Through the comparison of the effect of whether to use CSSL pre-training and different numbers of input samples on the test results, it can be seen from
Table 1 that after pre-training, the detection ability of the model has improved under each case of input samples, with an average improvement of 0.084 in the case of all-data, 0.096 in the case of 100-shot, 0.107 in the case of 50-shot, and 0.12 in the case of 30-shot. It shows that the smaller the number of input samples, the more obvious the improvement in the detection ability.
Figure 8 also shows the situation intuitively.
To further study the effect of the depth of ResNet as the backbone network on ship detection results, several typical ResNets are selected for ablation experiments. As shown in
Table 3, ResNet-34 was used as the feature extraction backbone and achieved the best ship detection results. With the increase in network layers, the detection effect shows a trend of improving first and then decreasing. This indicates that the network can learn features better when the number of network layers increases, but when the number of network layers is too large, the network cannot be well fitted due to a lack of training samples. Finally, we chose ResNet-18 as the backbone network. The ResNet-18 network is chosen as the feature extraction backbone because of its high training efficiency and ability to maintain good detection results.

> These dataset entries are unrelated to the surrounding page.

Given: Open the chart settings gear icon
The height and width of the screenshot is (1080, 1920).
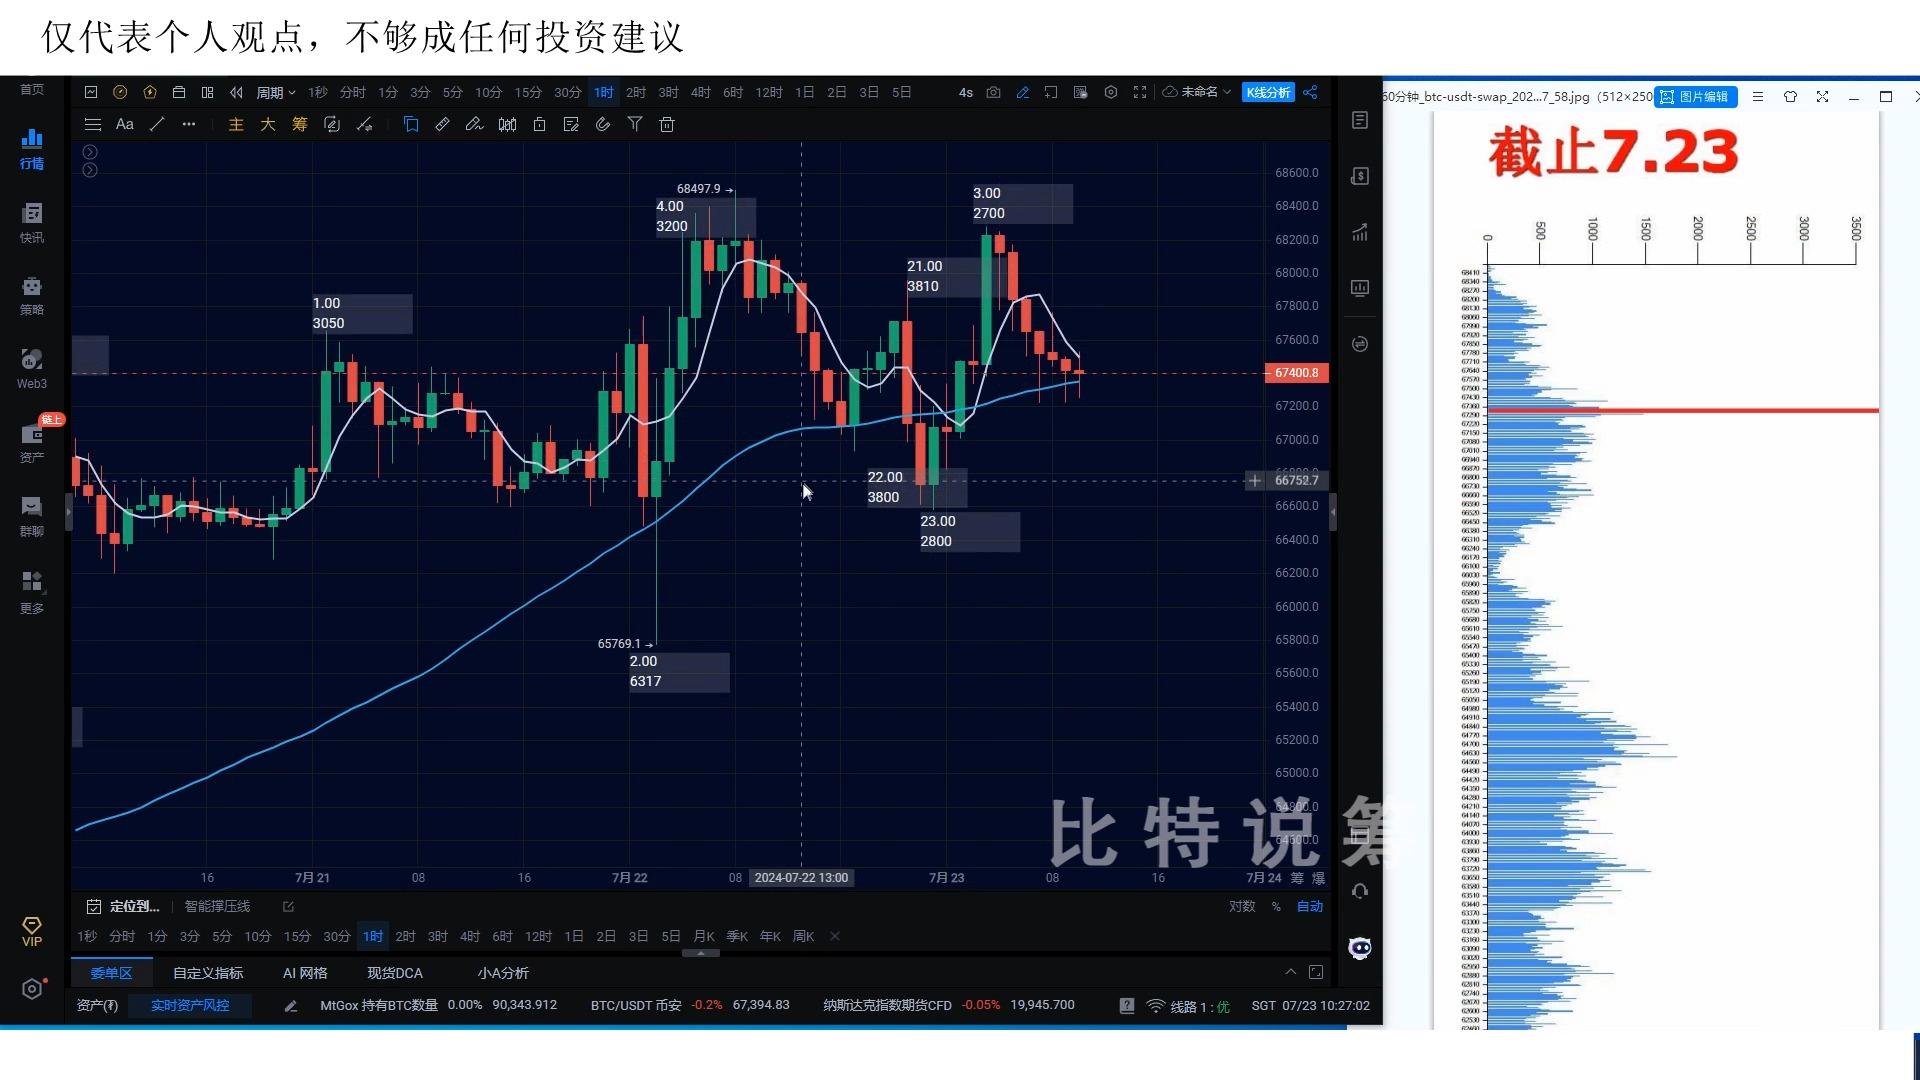Looking at the screenshot, I should (1110, 92).
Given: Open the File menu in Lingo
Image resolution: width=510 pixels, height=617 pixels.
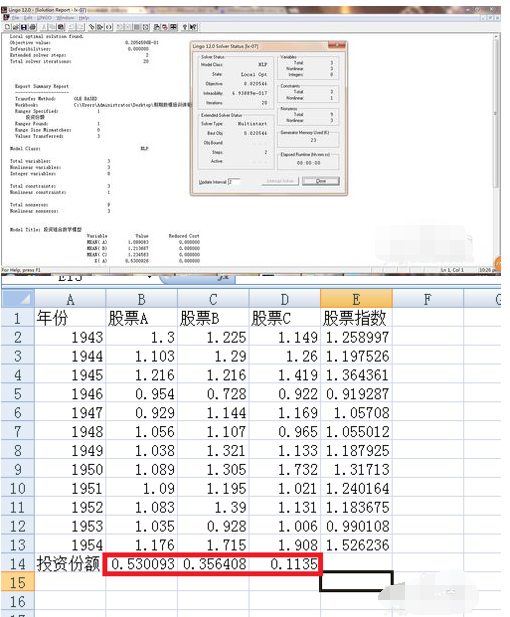Looking at the screenshot, I should coord(16,18).
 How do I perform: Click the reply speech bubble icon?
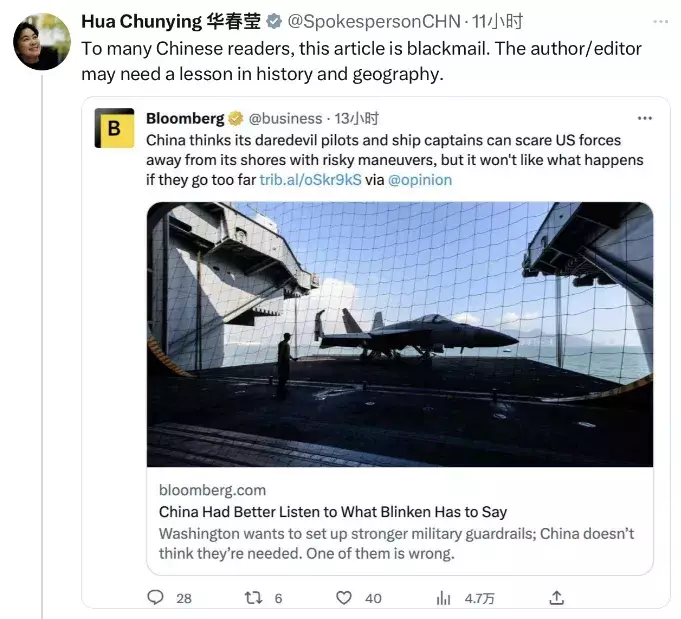[156, 597]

Compared with several ship detection methods, our proposed method has improved the feature extraction ability of the network, especially under the few-shot conditions, but further work is still needed to improve the detection performance. In addition, when the number of input samples is too small, the test results will drop significantly. This shows that although pre-training can improve the detection effect on a few-shot PolSAR ship detection task, when the number of input samples is reduced to a certain threshold, the generalization ability of the model will be insufficient. Other factors, such as the number of backbone layers, the input data selection with polarimetric features, and the ship detection framework, also have a certain impact. This is the limitation of our method. The core idea of this work is to find the best combination of input data with polarimetric features and increase detection performance by optimizing the backbone network.